I've had that conversation with my own children without any taboo and they don't consider me a horrible mother as a result, so why should it be different with a step-parent?

SoupDragon · 21/04/2015 10:14

Any agency involved would not allow his DD there in these circumstances

Really?? Hmm

PeruvianFoodLover · 21/04/2015 13:22

swing The complex emotional conflict a stepchild feels about their stepparent is a world away from the confidence they have in the relationship with their own parent.

Posts on this board every day remind stepparents that their DSC just do not and should not relate to them in the way a DC relates to a parent - the relationship is temporary, fragile and voluntary. How many times have we read here that a DSC didn't choose their stepparent? Of course, they didn't choose their parents, either, but there is a biological bond that has been established from birth.

Parents hold a unique position in their DCs lives - and the relationship dynamic is unique, too. A stepparent cannot hope to be accepted as a parent; cannot say and do the things a parent does and be received in the same way! That is especially true when the DC has two parents in their lives.

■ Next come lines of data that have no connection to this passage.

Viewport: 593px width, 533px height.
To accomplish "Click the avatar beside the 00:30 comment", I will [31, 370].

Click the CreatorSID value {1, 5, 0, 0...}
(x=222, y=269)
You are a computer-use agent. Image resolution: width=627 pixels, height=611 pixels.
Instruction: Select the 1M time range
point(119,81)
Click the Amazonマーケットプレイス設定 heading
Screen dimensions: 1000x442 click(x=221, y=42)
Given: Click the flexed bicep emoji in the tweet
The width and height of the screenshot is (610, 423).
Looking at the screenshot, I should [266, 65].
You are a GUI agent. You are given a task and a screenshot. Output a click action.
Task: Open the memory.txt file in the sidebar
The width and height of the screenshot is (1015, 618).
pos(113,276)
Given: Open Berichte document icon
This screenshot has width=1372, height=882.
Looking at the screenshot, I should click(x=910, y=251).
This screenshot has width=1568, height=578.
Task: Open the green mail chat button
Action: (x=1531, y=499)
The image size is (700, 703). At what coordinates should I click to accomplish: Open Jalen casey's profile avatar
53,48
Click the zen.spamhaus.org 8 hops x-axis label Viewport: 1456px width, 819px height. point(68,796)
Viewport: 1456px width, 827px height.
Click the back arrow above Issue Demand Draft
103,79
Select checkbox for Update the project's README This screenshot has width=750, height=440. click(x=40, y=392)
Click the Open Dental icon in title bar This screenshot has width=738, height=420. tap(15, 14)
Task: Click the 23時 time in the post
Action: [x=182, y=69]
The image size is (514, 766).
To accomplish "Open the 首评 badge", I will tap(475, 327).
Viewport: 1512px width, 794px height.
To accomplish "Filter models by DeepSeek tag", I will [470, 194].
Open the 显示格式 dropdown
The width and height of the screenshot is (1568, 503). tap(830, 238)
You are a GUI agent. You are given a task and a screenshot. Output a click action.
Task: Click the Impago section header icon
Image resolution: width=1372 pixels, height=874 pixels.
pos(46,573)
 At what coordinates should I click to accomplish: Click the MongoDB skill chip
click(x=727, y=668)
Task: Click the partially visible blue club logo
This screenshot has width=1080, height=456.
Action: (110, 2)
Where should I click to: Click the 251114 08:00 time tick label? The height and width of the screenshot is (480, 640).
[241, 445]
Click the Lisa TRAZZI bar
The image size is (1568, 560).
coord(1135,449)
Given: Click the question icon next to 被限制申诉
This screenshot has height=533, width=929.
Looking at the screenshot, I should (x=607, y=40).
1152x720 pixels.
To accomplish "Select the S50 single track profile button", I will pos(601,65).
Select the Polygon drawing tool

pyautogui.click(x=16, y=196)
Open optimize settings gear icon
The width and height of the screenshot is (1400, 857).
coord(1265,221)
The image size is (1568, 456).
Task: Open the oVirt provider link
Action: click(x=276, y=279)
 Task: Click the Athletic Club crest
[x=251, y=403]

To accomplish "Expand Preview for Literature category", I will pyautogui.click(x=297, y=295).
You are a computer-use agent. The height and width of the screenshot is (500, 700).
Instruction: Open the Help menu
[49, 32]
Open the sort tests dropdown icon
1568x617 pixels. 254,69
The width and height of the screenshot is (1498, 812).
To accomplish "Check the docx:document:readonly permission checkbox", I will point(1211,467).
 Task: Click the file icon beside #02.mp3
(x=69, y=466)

It's not unusual for stepchildren to resent their stepparents kindness and love due to the complex and conflicting emotions they experience - and it is certainly not unusual for stepparents to find themselves unable to do right for wrong as a result.

alwaystryingtobeafriend · 21/04/2015 15:04

The kids residence is at their mums. The council won't entertain us. They have their own rooms at their mums and they are only with us some times in eyes of councils. Even though it's 50/50.

Anyway its just how I feel about the whole thing. I dont think it's too much to ask to knock before entering.

OP posts:
smotheroffive · 21/04/2015 23:31

50/50 is shared parenting, coparenting. Its nothing to do with where they sleep. Its 50/50 responsibility for major decisions, around schooling, health, diet, lifestyle NOT where they sleep. clearly the council won't entertain it, and in my experience the courts made it clear there is no 'suitable accommodation' for the different sex children.

and no, its not too much to ask for a knock before entering. whats obvious is that for some reason, it is.

Likely this is to do with the dynamic of DSC, but potentially also a lot else is going on. Mainly that you are asking this question and DP is possibly completely ducking responsibility when he has his DC in his home when its not appropriate.

smotheroffive · 21/04/2015 23:33

and yes, completely agree with Peruvian - complex/conflicted.